Austin está totalmente vacinado e recebeu uma dose de reforço em outubro de 2021

Por Jack Phillips 

O Departamento de Defesa (DOD), na sexta-feira, reforçou suas restrições para a COVID-19 em meio a um aumento nos casos em todo o país, dias após o secretário Lloyd Austin testar positivo para o vírus.

A partir do dia 10 de janeiro às 5h, o Pentágono reduzirá seu limite de ocupação para 25% ou menos, enquanto o distanciamento social permanecerá em 1,80 metro. O pessoal, incluindo pessoas totalmente vacinadas, deverá usar máscara em ambientes fechados, a menos que esteja sozinho no escritório, comendo ou bebendo, ou em várias outras circunstâncias, de acordo com dois memorandos emitidos pelo DOD.

Em um memorando para a equipe (pdf), a vice-secretária de Defesa Kathleen Hicks requisitou a todos os supervisores para que usem o número máximo de oportunidades de teletrabalho, bem como o agendamento flexível.

“É minha intenção fazer cumprir esse limite o máximo possível”, escreveu Hicks na diretiva. “Estamos passando por uma situação em rápida evolução e seus pedidos cuidadosamente considerados de exceção da taxa de ocupação podem ser concedidos pelo [Diretor de Administração e Gestão do Departamento de Defesa dos EUA], mas devem ser limitados a atividades de missão crítica e devem explicar o porquê alternativas para uma taxa de ocupação mais alta são insuficientes”.

A “diligência contínua e adesão aos limites de ocupação dos membros da equipe do DOD ajudarão a reduzir o aumento de novos casos”, afirmou Hicks.

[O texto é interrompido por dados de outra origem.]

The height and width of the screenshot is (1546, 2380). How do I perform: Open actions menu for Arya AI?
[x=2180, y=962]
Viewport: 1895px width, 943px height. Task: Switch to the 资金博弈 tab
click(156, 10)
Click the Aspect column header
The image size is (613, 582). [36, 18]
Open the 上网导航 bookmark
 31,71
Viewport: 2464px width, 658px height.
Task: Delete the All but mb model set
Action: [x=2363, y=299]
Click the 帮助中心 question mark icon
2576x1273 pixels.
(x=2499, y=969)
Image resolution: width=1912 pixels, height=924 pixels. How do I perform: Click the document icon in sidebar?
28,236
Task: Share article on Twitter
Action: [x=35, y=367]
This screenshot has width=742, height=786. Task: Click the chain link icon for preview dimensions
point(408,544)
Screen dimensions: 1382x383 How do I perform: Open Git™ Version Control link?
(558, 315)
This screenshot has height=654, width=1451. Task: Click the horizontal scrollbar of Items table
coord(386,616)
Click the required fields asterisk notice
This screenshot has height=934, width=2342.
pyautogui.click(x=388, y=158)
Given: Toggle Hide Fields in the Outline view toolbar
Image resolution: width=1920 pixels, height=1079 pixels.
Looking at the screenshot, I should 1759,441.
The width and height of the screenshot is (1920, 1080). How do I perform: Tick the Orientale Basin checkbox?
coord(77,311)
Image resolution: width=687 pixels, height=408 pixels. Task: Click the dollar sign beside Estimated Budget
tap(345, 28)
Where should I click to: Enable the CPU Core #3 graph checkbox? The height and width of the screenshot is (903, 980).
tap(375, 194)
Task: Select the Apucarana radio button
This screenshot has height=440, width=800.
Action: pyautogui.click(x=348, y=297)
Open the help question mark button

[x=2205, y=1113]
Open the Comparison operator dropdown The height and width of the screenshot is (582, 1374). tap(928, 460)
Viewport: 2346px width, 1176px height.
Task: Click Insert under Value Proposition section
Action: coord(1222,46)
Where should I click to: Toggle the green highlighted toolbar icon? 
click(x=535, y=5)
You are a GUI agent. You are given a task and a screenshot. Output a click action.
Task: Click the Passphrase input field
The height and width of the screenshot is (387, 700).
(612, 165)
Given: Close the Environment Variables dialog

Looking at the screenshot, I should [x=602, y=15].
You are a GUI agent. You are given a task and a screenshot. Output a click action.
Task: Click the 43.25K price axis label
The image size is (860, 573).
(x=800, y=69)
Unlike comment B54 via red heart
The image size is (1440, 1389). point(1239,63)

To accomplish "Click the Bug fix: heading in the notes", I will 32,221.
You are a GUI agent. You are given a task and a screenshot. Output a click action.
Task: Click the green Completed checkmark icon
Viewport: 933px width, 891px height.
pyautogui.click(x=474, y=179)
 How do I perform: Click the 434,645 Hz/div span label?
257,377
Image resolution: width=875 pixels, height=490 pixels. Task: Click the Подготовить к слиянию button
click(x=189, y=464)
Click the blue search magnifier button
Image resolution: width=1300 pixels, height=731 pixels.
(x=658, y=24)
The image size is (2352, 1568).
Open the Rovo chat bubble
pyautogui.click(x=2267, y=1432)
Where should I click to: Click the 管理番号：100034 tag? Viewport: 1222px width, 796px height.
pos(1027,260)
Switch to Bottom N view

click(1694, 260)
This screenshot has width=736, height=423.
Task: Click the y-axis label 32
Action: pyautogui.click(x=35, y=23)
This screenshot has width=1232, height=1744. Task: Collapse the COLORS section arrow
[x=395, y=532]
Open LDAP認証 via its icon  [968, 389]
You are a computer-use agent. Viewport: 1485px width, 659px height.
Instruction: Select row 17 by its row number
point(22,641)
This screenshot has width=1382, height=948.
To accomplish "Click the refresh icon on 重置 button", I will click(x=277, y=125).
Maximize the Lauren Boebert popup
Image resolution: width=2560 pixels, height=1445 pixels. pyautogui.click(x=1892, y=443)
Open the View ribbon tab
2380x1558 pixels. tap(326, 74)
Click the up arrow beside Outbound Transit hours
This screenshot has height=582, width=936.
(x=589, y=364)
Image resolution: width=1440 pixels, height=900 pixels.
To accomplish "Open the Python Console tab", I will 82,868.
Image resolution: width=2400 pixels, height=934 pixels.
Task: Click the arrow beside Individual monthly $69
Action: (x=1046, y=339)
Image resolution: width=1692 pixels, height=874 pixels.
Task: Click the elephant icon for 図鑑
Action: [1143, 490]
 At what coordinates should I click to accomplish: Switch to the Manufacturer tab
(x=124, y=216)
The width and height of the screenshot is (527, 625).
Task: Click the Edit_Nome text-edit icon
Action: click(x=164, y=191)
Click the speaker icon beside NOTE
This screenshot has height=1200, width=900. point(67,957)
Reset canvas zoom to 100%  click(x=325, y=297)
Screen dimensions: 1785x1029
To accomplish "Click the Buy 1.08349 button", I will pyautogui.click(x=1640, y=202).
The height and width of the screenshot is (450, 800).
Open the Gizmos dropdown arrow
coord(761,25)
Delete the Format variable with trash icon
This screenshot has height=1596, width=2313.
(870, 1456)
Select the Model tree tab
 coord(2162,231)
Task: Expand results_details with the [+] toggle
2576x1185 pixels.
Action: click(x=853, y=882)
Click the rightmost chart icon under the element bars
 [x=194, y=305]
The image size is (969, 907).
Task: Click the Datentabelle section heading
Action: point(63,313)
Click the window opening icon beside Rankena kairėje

Nos últimos meses, o Pentágono operou sob uma diretriz que permite que 40% do pessoal trabalhe no prédio enquanto o restante trabalha em teletrabalho.

“Tendências de crescimento significativo, o aumento na contagem de casos positivos, incluindo a disseminação atual da variante Ômicron, bem como a consideração de que a maioria de nossa força de trabalho está totalmente vacinada, pesou fortemente na decisão de ajustar os planos de segurança”, escreveu Michael Donley, o Diretor de Administração e Gestão, em um memorando para a liderança sênior do Pentágono (pdf).

Embora os dados tenham sugerido que a Ômicron pode se espalhar facilmente, dados e estudos mostraram que ela parece causar menos mortes e hospitalizações do que as variantes dominantes anteriormente. Estudos também sugeriram que a cepa pode infectar facilmente indivíduos totalmente vacinados e com reforço.

Um funcionário da Organização Mundial da Saúde, citando estudos, afirmou no início desta semana que, como a Ômicron infecta principalmente o trato respiratório superior, é menos provável que cause pneumonia grave.

E a última diretiva permitirá que o DOD “mantenha medidas de proteção à saúde, mitigando a disseminação da COVID-19 em nossas próprias comunidades, entre nosso pessoal militar, funcionários civis do DOD e mão de obra contratada no local”, escreveu Donley.

No início desta semana, Austin confirmou que testou positivo para a COVID-19, doença causada pelo vírus do PCC (Partido Comunista Chinês). Austin, que está totalmente vacinado e recebeu uma dose de reforço em outubro de 2021, relata que está com sintomas leves.